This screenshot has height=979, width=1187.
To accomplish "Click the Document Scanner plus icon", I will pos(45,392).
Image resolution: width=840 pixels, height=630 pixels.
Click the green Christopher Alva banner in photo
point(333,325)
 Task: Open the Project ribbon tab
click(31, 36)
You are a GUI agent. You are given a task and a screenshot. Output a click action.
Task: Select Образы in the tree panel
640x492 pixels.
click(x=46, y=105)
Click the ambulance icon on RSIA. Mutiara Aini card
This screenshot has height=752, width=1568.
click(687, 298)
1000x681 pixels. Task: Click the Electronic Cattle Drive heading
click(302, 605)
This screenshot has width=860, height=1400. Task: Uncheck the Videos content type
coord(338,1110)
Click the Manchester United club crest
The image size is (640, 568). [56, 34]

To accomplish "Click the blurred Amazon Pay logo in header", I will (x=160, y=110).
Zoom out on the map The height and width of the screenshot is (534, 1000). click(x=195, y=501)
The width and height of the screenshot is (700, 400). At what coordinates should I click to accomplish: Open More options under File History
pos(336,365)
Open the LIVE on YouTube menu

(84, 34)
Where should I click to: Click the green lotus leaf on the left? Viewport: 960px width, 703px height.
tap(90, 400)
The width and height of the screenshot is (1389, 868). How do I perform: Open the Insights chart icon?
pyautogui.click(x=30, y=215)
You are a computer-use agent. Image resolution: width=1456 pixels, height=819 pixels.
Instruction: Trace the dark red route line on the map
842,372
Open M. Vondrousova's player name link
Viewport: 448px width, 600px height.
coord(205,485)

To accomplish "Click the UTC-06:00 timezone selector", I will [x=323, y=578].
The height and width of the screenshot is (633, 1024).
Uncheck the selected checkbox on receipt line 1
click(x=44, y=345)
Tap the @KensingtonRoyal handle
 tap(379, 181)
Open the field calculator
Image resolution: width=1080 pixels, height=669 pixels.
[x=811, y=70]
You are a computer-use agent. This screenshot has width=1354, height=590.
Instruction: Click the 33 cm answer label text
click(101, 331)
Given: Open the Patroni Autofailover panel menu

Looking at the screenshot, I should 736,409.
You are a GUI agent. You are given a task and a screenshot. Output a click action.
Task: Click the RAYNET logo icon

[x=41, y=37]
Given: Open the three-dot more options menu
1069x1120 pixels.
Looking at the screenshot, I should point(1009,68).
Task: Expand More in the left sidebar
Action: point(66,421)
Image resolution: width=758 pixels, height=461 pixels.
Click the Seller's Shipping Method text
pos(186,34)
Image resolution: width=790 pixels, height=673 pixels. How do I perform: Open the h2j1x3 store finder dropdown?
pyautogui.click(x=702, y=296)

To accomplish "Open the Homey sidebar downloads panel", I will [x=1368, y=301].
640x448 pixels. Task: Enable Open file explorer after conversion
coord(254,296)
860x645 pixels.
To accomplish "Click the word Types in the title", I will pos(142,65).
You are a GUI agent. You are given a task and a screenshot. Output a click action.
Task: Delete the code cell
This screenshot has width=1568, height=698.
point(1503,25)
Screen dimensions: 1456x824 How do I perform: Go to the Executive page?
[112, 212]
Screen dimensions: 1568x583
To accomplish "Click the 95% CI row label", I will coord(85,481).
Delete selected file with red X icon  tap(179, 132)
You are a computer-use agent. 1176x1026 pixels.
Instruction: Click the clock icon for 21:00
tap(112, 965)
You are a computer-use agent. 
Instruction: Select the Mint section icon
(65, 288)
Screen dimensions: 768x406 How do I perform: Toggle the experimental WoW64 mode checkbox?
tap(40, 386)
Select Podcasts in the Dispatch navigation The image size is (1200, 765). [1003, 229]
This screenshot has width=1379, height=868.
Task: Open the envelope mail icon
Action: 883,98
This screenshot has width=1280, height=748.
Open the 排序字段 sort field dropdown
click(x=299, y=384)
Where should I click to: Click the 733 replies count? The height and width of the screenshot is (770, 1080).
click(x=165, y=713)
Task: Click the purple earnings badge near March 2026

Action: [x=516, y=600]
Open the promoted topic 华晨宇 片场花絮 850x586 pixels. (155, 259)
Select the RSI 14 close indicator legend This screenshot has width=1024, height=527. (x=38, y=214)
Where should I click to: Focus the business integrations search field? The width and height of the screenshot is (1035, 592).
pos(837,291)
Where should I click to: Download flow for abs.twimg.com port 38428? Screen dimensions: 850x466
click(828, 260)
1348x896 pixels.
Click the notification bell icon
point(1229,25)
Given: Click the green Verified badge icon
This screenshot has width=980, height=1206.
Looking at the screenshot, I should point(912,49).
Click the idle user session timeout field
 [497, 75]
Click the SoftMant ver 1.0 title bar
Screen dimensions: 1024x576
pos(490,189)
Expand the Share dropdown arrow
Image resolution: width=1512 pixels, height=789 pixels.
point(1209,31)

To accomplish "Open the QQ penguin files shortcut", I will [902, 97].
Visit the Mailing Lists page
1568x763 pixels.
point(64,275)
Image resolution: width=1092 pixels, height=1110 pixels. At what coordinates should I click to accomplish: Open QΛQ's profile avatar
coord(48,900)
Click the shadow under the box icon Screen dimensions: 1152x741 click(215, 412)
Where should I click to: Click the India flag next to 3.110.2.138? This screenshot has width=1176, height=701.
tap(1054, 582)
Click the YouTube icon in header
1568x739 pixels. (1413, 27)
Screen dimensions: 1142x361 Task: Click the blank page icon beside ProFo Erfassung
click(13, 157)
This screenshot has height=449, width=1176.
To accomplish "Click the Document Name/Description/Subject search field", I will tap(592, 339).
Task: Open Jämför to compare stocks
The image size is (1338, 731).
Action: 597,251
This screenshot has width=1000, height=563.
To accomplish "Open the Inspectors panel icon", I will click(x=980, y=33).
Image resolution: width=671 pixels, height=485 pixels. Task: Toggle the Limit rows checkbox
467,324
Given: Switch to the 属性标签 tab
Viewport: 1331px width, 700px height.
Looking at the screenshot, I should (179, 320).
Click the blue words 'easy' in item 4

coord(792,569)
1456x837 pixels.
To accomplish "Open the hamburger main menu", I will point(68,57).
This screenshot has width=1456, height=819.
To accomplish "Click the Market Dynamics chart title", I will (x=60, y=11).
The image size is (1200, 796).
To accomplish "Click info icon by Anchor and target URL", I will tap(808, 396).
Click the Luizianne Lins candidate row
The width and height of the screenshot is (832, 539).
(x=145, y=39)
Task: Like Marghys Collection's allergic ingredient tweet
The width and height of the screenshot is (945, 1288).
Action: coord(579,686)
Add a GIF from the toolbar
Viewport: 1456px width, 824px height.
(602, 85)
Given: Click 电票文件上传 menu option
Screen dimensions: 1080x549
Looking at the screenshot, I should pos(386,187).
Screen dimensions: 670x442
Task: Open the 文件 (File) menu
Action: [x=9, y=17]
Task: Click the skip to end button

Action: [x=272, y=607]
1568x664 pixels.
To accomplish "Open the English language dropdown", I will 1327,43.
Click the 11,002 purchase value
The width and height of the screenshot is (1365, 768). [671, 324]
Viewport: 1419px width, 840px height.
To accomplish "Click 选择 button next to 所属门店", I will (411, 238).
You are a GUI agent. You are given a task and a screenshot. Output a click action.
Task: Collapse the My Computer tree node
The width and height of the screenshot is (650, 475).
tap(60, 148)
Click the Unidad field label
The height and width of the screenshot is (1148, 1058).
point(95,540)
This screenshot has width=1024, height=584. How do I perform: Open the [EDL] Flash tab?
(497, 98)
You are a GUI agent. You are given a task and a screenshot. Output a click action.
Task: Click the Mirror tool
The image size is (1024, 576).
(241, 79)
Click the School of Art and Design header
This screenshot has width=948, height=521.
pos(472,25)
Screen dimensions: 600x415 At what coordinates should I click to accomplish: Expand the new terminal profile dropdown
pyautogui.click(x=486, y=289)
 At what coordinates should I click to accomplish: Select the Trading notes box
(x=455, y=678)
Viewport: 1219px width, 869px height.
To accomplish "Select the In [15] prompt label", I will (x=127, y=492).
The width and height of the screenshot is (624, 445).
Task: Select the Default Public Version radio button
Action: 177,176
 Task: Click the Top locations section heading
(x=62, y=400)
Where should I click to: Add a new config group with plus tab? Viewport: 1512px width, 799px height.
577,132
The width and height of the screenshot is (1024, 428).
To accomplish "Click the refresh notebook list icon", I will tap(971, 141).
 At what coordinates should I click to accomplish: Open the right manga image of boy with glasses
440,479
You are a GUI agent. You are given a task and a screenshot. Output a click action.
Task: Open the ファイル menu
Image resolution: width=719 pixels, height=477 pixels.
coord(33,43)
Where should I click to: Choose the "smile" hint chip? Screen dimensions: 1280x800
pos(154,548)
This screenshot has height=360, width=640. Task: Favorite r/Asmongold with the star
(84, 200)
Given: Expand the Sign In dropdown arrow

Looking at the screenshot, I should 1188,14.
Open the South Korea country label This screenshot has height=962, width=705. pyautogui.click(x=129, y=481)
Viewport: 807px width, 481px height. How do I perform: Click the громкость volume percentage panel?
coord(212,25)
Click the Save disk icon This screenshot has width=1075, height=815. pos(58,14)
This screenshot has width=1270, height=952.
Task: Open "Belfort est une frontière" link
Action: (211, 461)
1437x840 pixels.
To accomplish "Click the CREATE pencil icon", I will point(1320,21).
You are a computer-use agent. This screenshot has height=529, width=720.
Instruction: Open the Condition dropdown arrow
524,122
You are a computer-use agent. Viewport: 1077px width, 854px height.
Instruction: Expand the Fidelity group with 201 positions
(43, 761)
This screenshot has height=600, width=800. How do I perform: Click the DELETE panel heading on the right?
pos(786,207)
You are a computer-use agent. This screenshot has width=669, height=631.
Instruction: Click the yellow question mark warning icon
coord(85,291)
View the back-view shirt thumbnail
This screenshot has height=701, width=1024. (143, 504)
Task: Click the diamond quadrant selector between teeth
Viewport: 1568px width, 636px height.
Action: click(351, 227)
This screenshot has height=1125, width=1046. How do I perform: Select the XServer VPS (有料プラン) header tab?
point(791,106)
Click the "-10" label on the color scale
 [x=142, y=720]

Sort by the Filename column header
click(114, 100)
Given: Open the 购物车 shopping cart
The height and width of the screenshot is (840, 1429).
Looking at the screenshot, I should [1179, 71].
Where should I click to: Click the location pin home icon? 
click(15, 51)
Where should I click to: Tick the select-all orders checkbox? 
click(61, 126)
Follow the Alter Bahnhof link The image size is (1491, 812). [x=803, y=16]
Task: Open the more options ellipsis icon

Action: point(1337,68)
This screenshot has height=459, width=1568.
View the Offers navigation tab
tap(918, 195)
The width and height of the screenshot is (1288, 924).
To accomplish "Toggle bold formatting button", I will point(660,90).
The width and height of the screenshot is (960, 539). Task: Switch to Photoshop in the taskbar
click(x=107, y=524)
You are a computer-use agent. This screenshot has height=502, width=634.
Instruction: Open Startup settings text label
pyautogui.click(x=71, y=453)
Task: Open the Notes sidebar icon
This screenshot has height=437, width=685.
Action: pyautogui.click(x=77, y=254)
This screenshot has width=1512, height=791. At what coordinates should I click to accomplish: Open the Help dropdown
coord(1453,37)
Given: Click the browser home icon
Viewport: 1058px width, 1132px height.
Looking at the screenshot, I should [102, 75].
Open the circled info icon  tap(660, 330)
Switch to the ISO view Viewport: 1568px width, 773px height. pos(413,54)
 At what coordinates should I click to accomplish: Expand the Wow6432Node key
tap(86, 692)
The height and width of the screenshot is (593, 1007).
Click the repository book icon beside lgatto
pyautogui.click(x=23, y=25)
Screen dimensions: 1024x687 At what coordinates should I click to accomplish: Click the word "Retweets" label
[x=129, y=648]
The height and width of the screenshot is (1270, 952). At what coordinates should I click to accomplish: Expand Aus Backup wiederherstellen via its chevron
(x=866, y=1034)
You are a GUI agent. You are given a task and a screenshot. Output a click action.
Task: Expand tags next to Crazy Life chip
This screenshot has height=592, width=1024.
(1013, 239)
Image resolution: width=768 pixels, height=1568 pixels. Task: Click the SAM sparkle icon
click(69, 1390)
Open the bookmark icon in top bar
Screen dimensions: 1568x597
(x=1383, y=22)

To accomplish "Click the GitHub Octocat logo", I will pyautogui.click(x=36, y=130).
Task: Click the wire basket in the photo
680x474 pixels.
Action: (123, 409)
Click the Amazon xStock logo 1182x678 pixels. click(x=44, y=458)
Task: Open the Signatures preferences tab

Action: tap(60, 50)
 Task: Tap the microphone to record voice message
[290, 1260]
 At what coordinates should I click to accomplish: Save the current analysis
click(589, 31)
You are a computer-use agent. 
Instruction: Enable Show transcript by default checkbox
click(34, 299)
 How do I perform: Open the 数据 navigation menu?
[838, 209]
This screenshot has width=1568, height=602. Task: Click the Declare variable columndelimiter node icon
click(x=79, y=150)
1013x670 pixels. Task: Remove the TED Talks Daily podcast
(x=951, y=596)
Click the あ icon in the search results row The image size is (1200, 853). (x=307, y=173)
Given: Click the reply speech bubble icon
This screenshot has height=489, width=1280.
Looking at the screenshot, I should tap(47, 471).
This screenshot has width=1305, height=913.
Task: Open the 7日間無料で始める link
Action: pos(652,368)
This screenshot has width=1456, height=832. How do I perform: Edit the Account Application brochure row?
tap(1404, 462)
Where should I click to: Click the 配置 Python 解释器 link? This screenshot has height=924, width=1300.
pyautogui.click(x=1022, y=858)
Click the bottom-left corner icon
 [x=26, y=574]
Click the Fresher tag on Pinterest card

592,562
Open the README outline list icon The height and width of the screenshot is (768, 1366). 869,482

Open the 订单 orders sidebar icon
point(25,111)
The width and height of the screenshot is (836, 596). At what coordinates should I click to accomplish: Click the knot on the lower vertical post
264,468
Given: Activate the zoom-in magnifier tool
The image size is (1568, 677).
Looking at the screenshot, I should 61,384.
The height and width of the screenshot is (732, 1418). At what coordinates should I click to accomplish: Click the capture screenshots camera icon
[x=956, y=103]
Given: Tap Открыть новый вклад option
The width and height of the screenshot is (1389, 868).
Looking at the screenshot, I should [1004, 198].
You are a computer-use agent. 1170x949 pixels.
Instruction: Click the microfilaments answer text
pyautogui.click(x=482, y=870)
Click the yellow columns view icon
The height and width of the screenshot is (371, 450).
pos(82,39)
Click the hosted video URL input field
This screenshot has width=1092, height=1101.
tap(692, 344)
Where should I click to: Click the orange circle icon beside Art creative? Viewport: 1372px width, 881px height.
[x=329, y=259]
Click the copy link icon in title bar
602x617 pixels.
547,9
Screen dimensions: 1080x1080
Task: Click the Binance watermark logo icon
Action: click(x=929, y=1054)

> [YOUR GOAL] Reproduce the material from the line containing "At what coordinates should I click to accomplish: Save" through the line containing "(x=951, y=596)", swapping "checkbox" for "toggle" and leaving everything else unchanged.

> [COMPLETE RESPONSE]
 At what coordinates should I click to accomplish: Save the current analysis
click(589, 31)
You are a computer-use agent. 
Instruction: Enable Show transcript by default toggle
click(34, 299)
 How do I perform: Open the 数据 navigation menu?
[838, 209]
This screenshot has width=1568, height=602. Task: Click the Declare variable columndelimiter node icon
click(x=79, y=150)
1013x670 pixels. Task: Remove the TED Talks Daily podcast
(x=951, y=596)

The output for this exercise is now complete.